While these cases relate to suits by taxpayers against the municipality to prevent an injury which is threatened by the municipality, we see no distinction where, as in the present case, the same injury is threatened by the action of an outside agency. The injury to the citizen is the same, and the right to prevent the injury should be the same, whether it is *216 threatened by the municipality or by some other governmental agency.
We think, therefore, that the owners of real property in this municipality will suffer such a direct and immediate injury from the detachment of a large portion of the taxable property of the township, and the resulting increase in taxation, as will give them a standing in a court of equity to contest the legality of the proposed action of the defendants.
Defendants insist that we should not, on this appeal, consider the constitutional questions involved, but that, should it be decided that the plaintiffs or any of them can maintain this suit, the decree should be reversed and the case remanded for answer and trial upon the merits.
As grounds for the motion to dismiss in the court below it was alleged that: "The Emergency Relief Appropriation Act of 1935 is a valid and lawful exercise of the legislative power, not in conflict with any provision or prohibition of the Constitution of the United States"; and that: "The action taken and proposed by these defendants in respect of the specified Resettlement Project was pursuant to authority lawfully conferred and not in excess thereof, and such action does not and will not violate any constitutional rights of plaintiffs."
The trial justice filed no written opinion, and his final decree dismissing the bill of complaint does not indicate upon what ground he based his decision. It must be assumed upon this record that he considered and decided all questions raised by the motion to dismiss, including the question of the constitutionality of the Emergency Relief Appropriation Act of 1935.

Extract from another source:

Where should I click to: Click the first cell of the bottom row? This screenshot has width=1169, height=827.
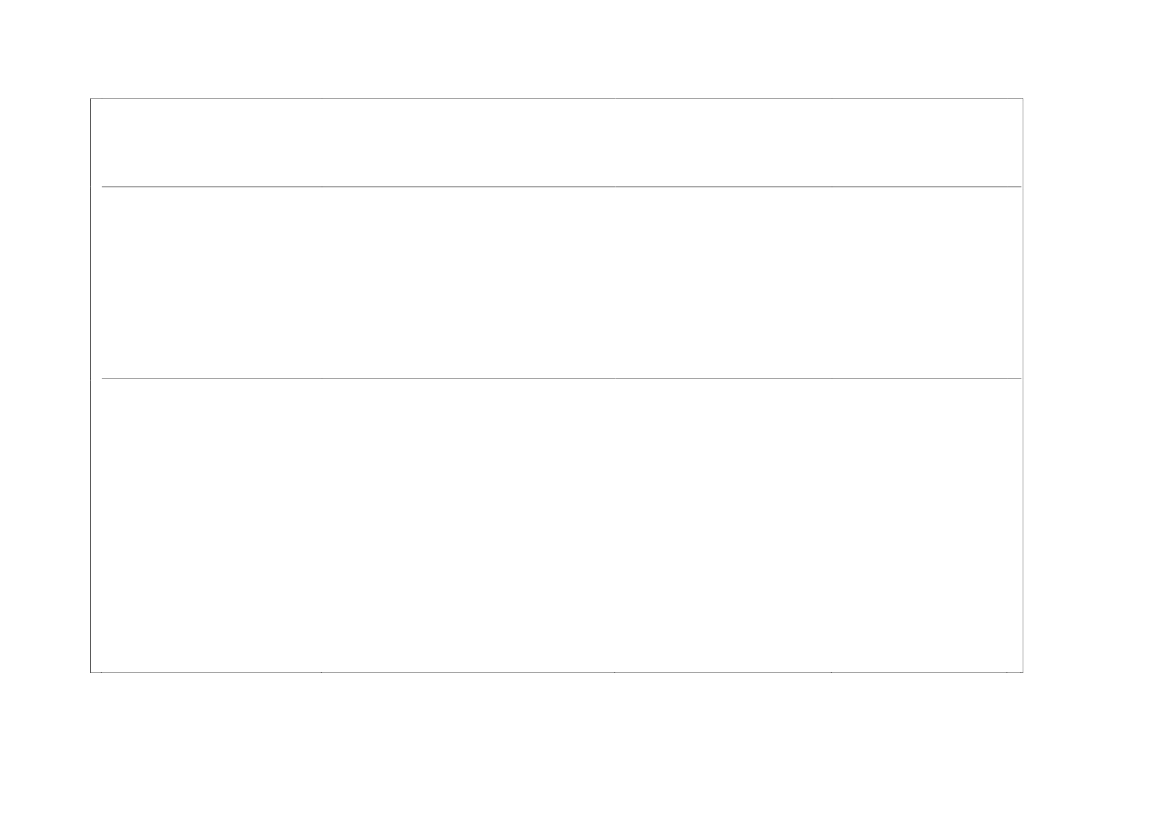click(x=206, y=525)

By that act (section 1 [15 U.S.C.A. § 728 note]), Congress appropriated the sum of $4,880,000,000 to be available for the following classes of projects: "(a) Highways, roads, streets, and grade-crossing elimination, $800,000,000; (b) rural rehabilitation and relief in stricken agricultural areas, and water conservation, trans-mountain water diversion and irrigation and reclamation, $500,000,000; (c) rural electrification, $100,000,000; (d) housing, $450,000,000; (e) assistance for educational, professional and clerical persons, $300,000,000; (f) Civilian Conservation Corps, $600,000,000; (g) loans or grants, or both, for projects of States, Territories, Possessions, including subdivisions and agencies thereof, municipalities, and the District of Columbia, and selfliquidating projects of public bodies thereof, where, in the determination of the President, not less than twenty-five per centum of the loan or the grant, or the aggregate thereof, is to be expended for work under each particular project, $900,000,000; (h) sanitation, prevention of soil erosion, prevention of stream pollution, sea coast erosion, reforestation, forestation, flood control, rivers and harbors and miscellaneous projects, $350,000,000: Provided further, That not to exceed 20 per centum of the amount herein appropriated may be used by the President to increase any one or more of the foregoing limitations if he finds it necessary to do so in order to effectuate the purpose of this joint resolution."

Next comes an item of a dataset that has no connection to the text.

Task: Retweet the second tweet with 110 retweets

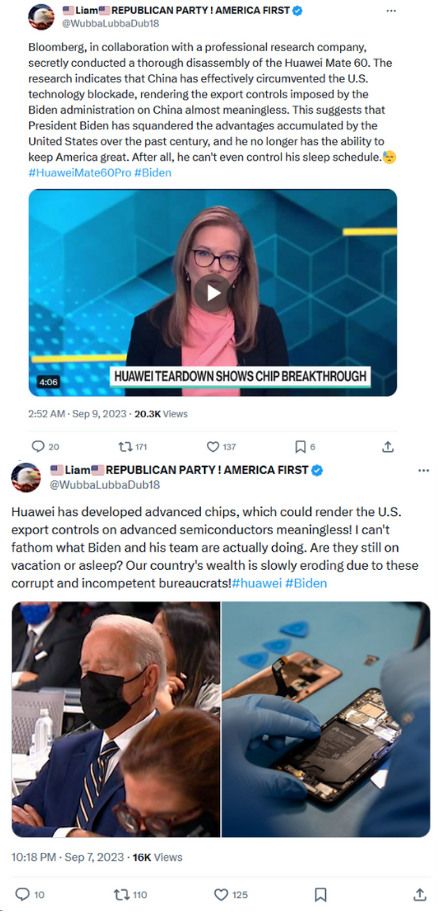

The act (sections 4-6) then provides: "In carrying out the provisions of this joint resolution the President is authorized to establish and prescribe the duties and functions of necessary agencies within the Government * * * to acquire, by purchase or by the power of eminent domain, any real property or any interest therein, and improve, develop, grant, sell, lease (with or without the privilege of purchasing), or otherwise dispose of any such property or interest therein." And: "The President is authorized to prescribe such rules and regulations as may be necessary to carry out this joint resolution, and any willful violation of any such rule or regulation shall be punishable by fine of not to exceed $1,000."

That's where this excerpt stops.